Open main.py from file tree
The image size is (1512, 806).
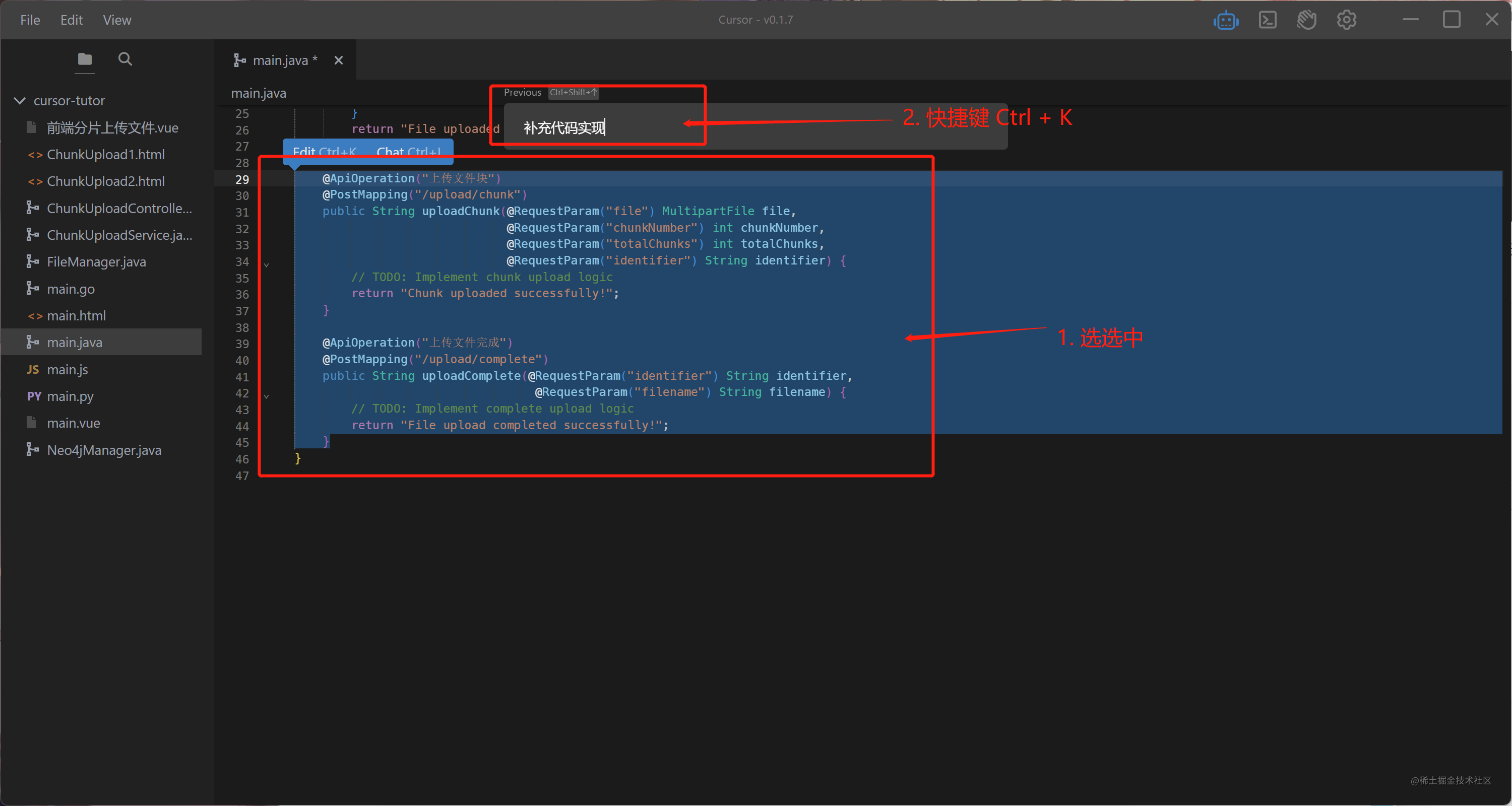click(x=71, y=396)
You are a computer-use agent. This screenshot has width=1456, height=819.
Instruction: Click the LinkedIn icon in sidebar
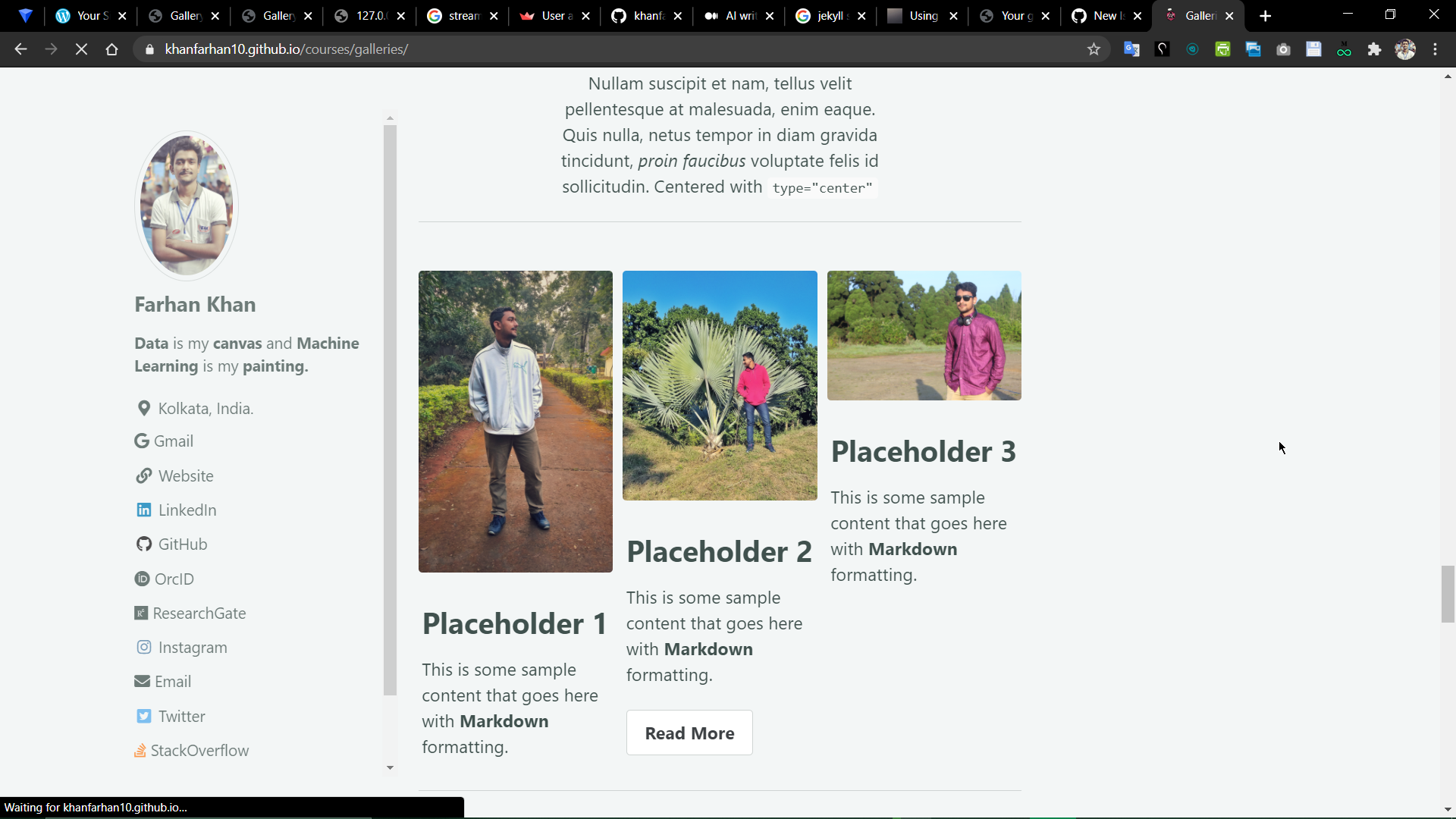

#### Work task:
The records above are to be duplicated exactly, pictures left out.

#### Task result:
Open main.py from file tree
The image size is (1512, 806).
click(x=71, y=396)
You are a computer-use agent. This screenshot has width=1456, height=819.
Instruction: Click the LinkedIn icon in sidebar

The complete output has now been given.